■ THE TASK
An exact copy of every entry is needed, without any of the pictures.

==== DATA RECORDS

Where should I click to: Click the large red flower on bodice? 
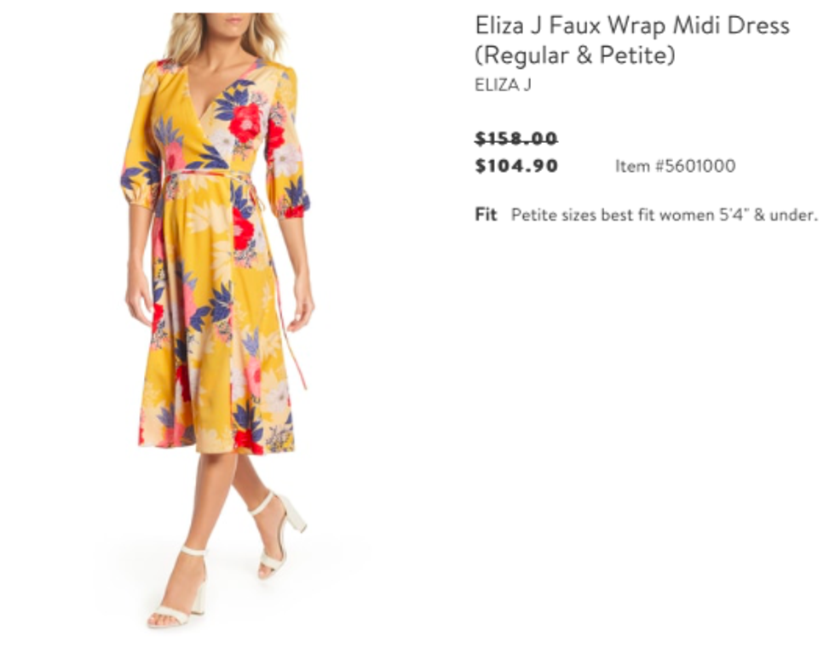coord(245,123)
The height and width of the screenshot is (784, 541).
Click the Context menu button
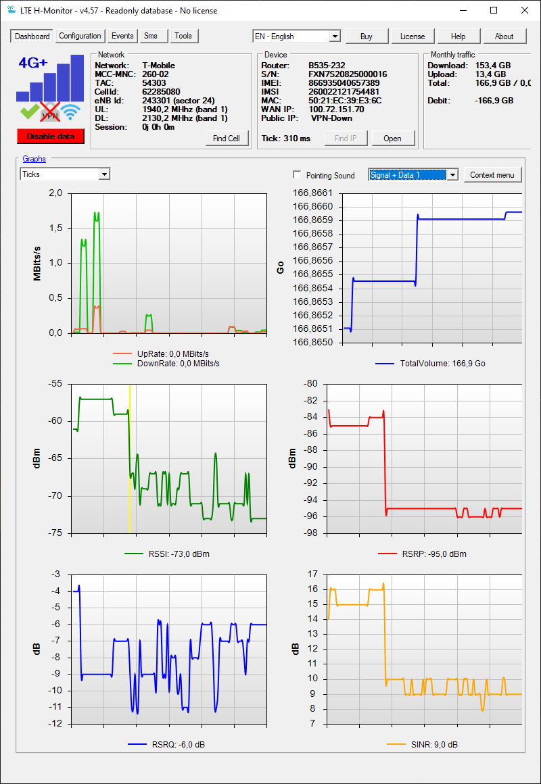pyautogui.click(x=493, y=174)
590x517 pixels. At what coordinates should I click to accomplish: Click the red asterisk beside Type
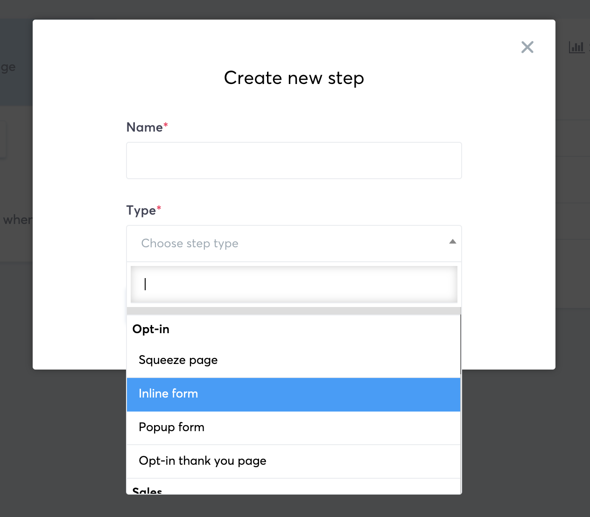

========

■ RESPONSE
Where should I click to: Click the large red flower on bodice? 
coord(245,123)
The height and width of the screenshot is (784, 541).
Click the Context menu button
pyautogui.click(x=493, y=174)
590x517 pixels. At what coordinates should I click to accomplish: Click the red asterisk beside Type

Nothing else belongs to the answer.